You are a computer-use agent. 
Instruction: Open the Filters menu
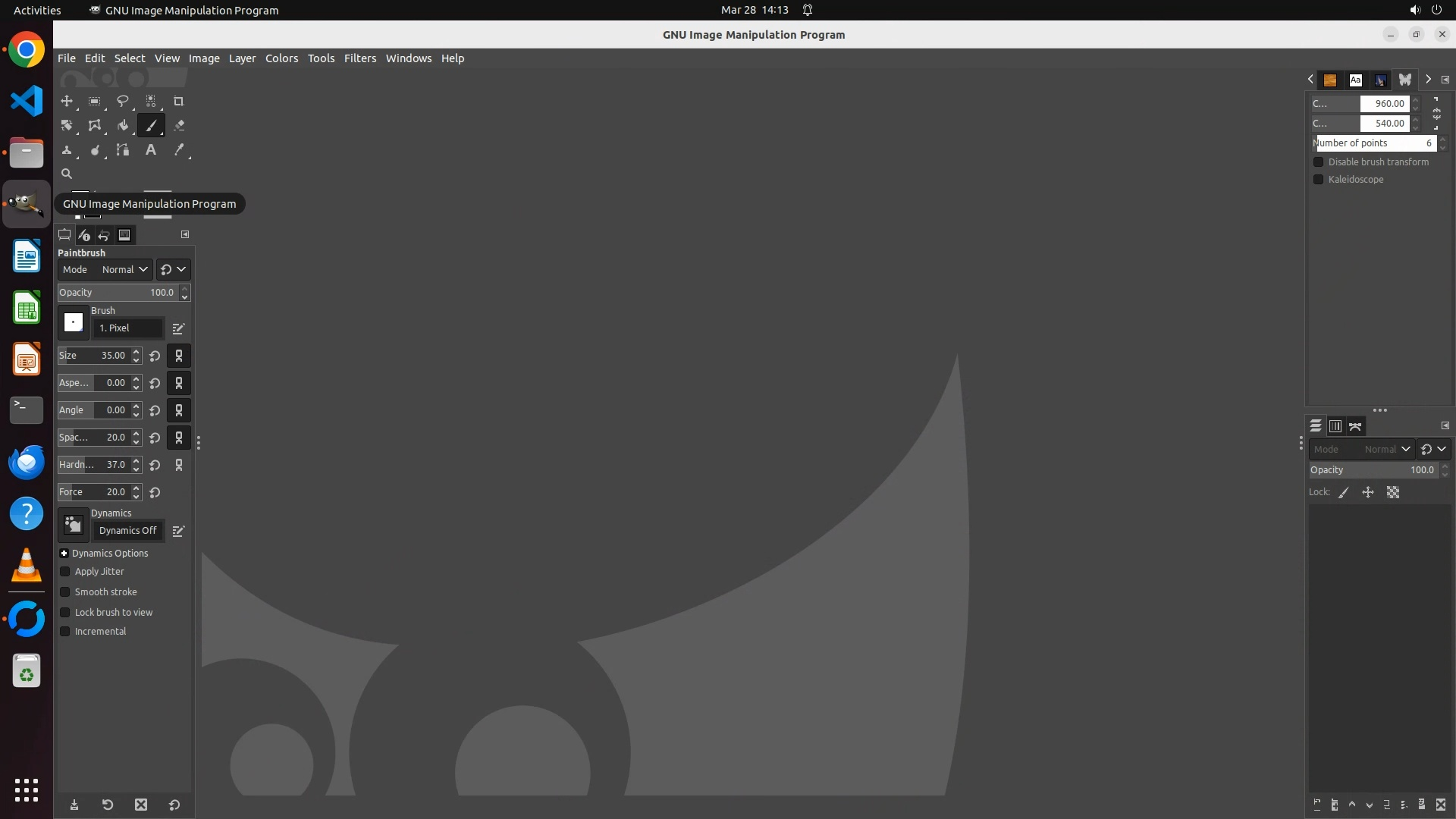(359, 58)
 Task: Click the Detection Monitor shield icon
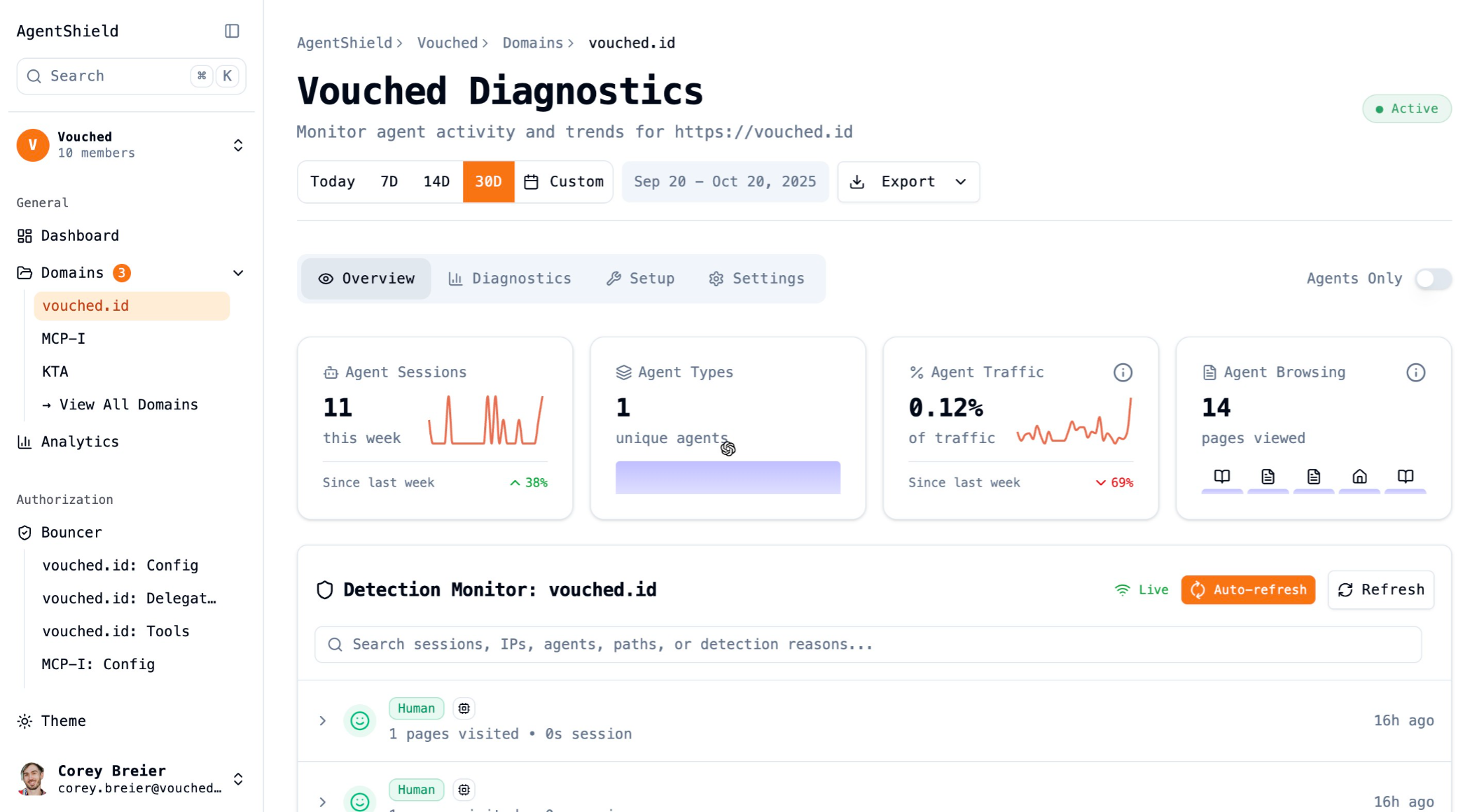pyautogui.click(x=325, y=590)
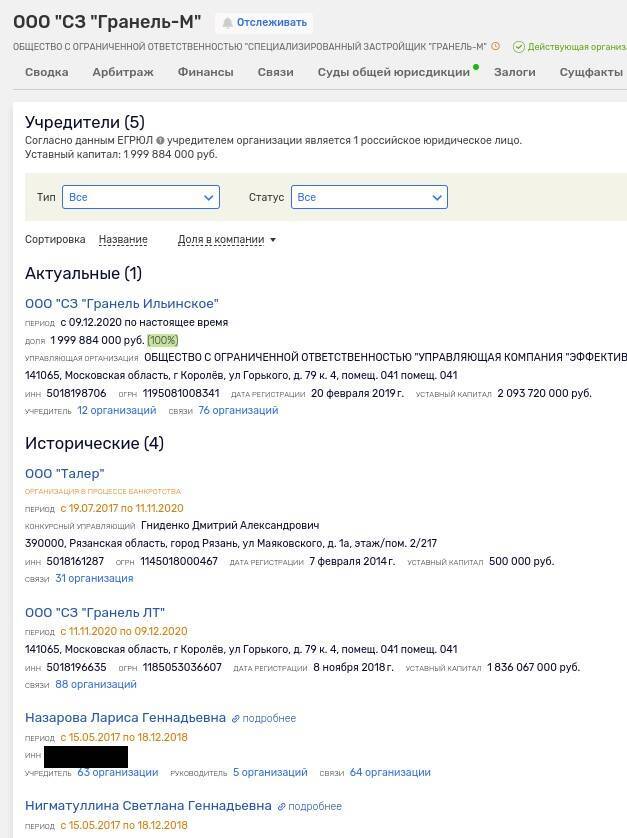Go to Финансы tab
The height and width of the screenshot is (838, 627).
point(205,72)
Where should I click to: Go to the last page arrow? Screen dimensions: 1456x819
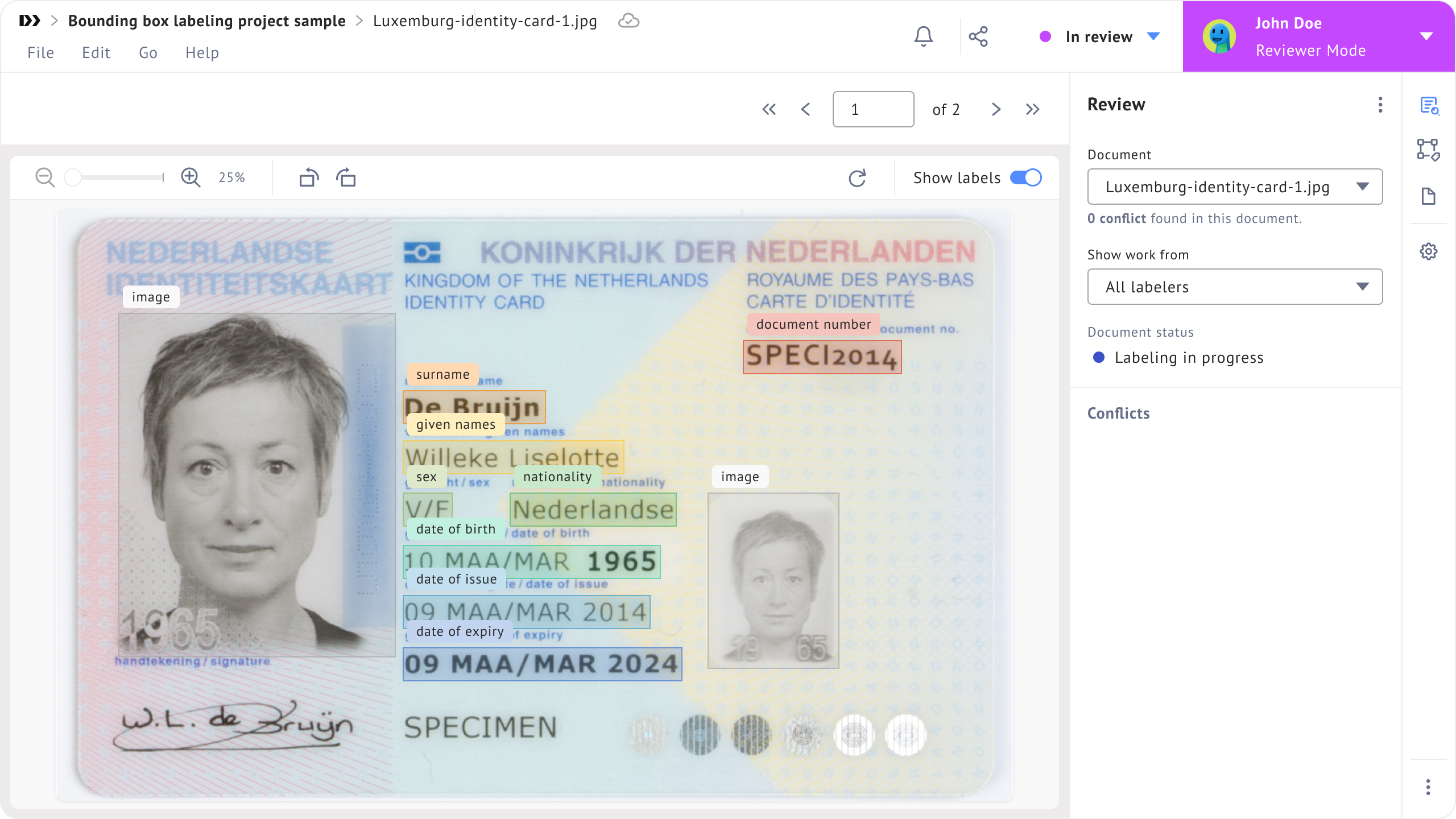(1032, 109)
====
▶ [Aim of the task]:
Switch every "Filters" in the records above to "Tools" and write them out again with nothing else changed. Leave the pictures out.

▶ [Written answer]:
You are a computer-use agent. 
Instruction: Open the Tools menu
(359, 58)
 Task: Click the Detection Monitor shield icon
pyautogui.click(x=325, y=590)
Go to Финансы tab
The height and width of the screenshot is (838, 627).
point(205,72)
Where should I click to: Go to the last page arrow? Screen dimensions: 1456x819
(1032, 109)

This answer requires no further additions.